To start with, we need to understand the basic definition of a flaky test. Nobody intentionally writes a flaky test. A flaky test is an automated test that gives different results at different executions even when there are no changes in the underlying code. The non-deterministic nature of such tests makes it harder to debug them.

Let’s look at the possible reasons why tests can become flaky.

Reasons for a flaky test

With CI/CD, automated tests have become part of the development process. It goes without saying that automated tests do increase confidence in the process and the product you are trying to build. As we discussed in the previous section, sometimes a test can become flaky even if there is no code change. What are the possible reasons for a flaky test?

  • Bad Tests – If a developer does not invest enough time to understand the functionality they are trying to test, they can end up writing bad tests.  Sometimes with bad data or with wrong logic. Bad tests do represent not enough understanding of the underlying system.
  • Wrong assumptions – One of the major reasons for a flaky test is the wrong assumptions.
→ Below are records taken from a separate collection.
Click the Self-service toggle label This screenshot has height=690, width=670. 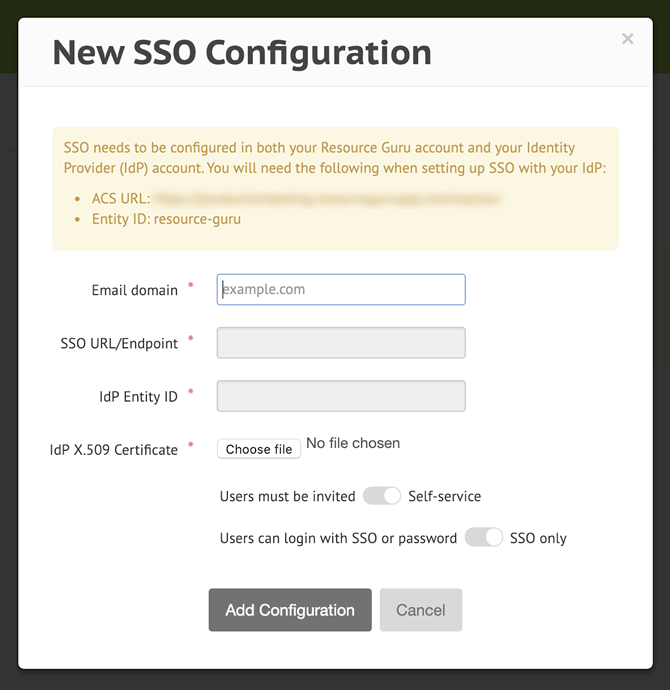pyautogui.click(x=444, y=496)
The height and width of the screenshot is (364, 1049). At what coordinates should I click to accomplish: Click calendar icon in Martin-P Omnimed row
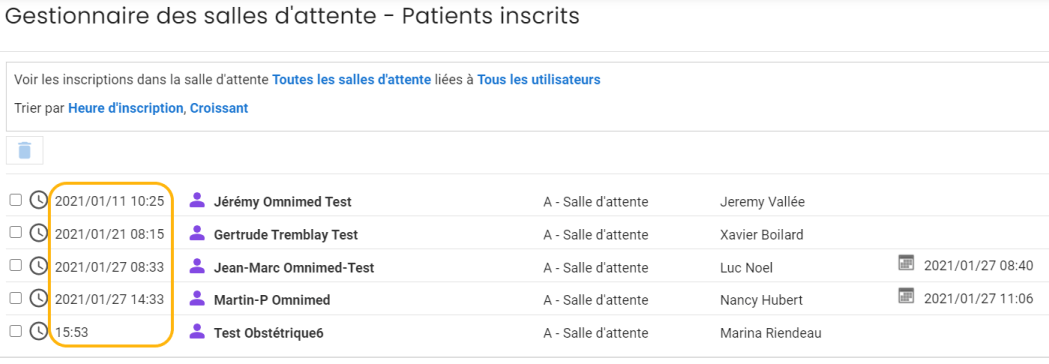(906, 295)
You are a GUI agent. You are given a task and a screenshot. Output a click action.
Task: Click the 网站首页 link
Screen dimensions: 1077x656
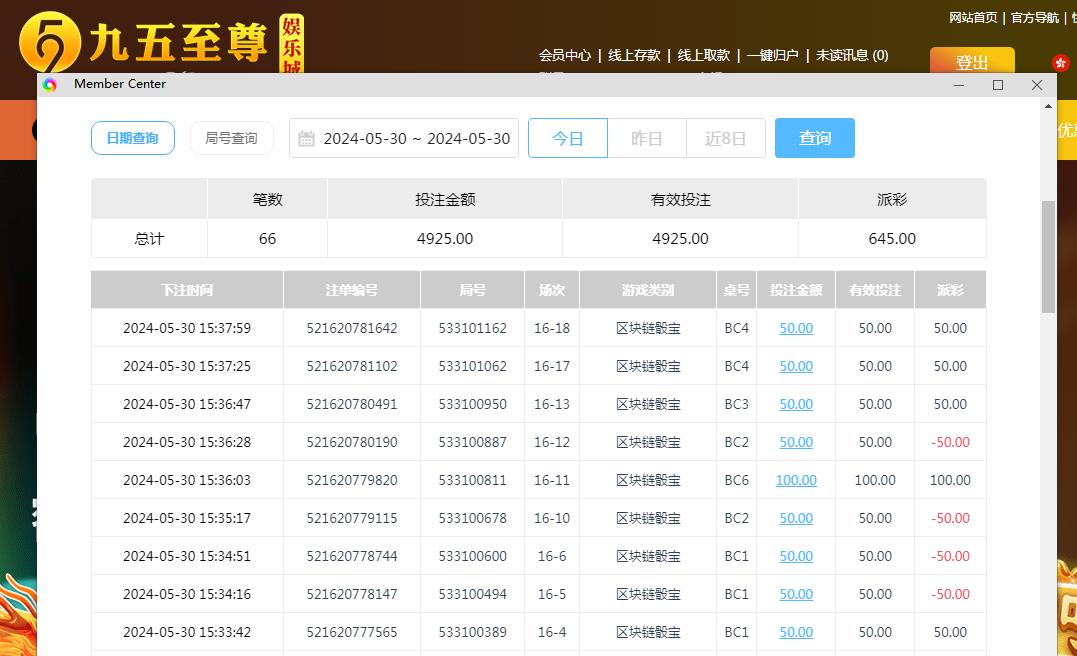pyautogui.click(x=972, y=17)
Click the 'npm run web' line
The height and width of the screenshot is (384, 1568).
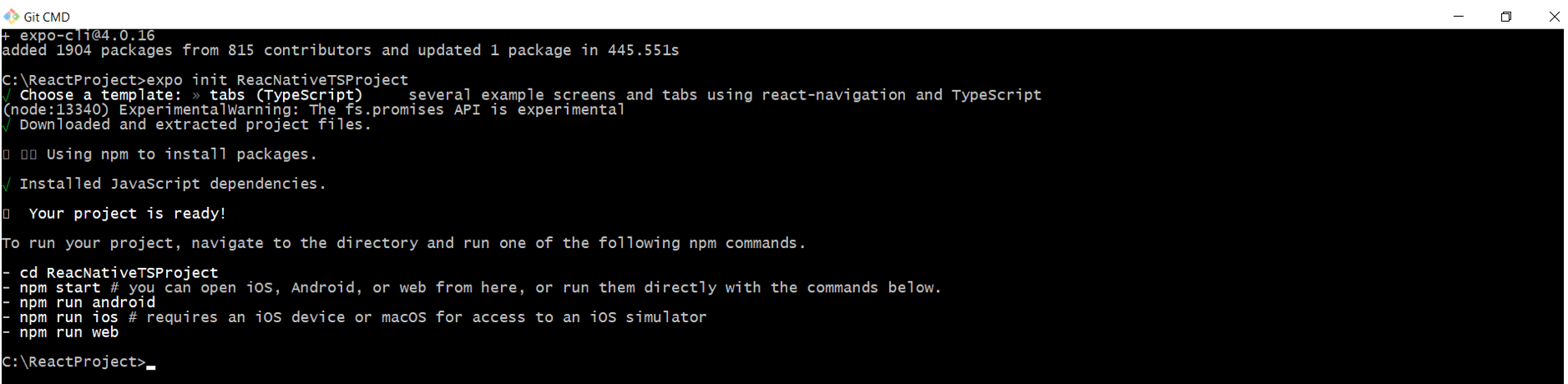pos(60,333)
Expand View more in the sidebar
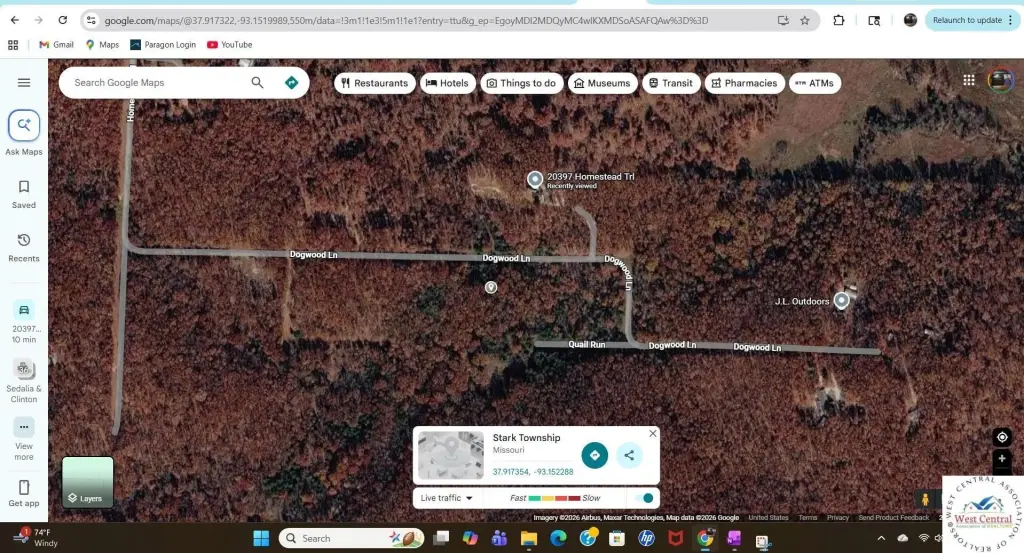This screenshot has width=1024, height=553. click(x=24, y=436)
When writing a test, the developer does not have all the information and they write the assumptions for a test with the requirements they have in hand, this can result in either wrong or incomplete assumptions. One of the easiest ways to figure out the flaky test is to challenge the assumptions for that test. I have also realized that time can be a dynamic concept and the human mind can not completely conceive the time and it does make it harder to write tests that can involve time elements. Surprisingly, the flaky tests either have time-bound or data-constraint issues.
  • Concurrency – Whether the concurrency is part of CI/CD execution or user-added for executing tests, it can cause flakiness for automated tests.
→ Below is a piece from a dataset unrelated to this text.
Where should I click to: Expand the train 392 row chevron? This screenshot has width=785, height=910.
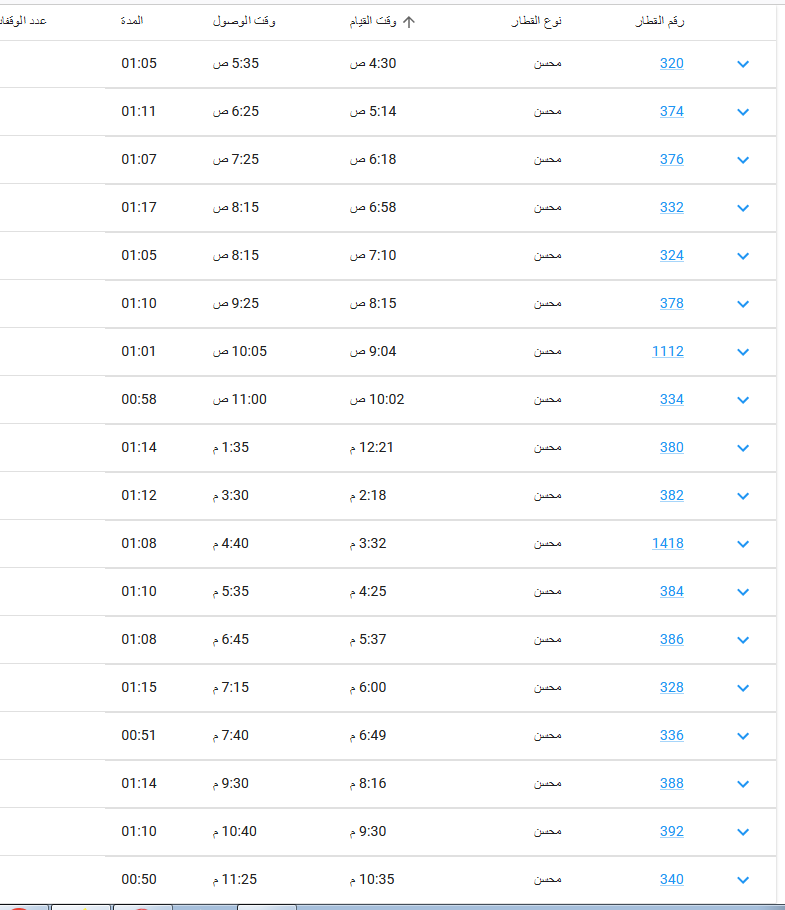(x=743, y=832)
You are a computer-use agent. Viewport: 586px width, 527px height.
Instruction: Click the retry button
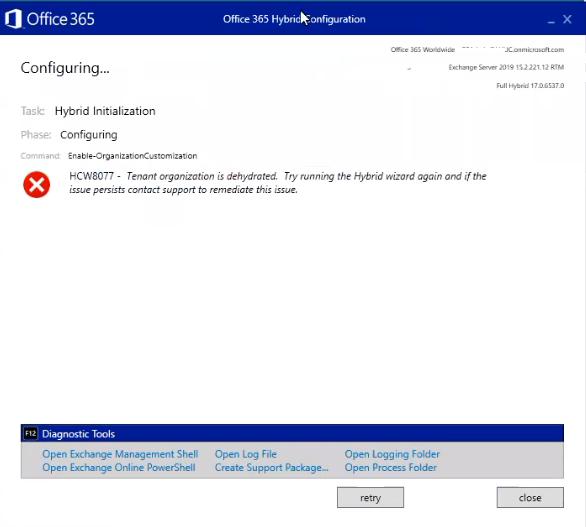pyautogui.click(x=370, y=497)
How to debug the flakiness of automated tests?

Before you can debug a flaky test, you should check all the following notes to see if anything might be causing the flakiness of the test

  • memory leak – Memory leaks can cause performance degradation, but can also cause tests to flake more often. You should check if your tests and test environment are functioning optimally.
  • wait time – Check wait times between tests and for each test. Possibly even increase the wait time allowing each test to complete all the possible requests.
  • challenge assumptions – The easiest way to debug a flaky test is to look at all the assumptions, and data and challenge them. If you challenge the assumptions and change them, you might find different results.

Remember flakiness of the test is most of the time because of assumptions made about data or the functionality.

Conclusion

In this post, we discussed the flakiness of tests in automated tests and how to debug such tests. Check the framework you are using or the assumptions you are making about the tests.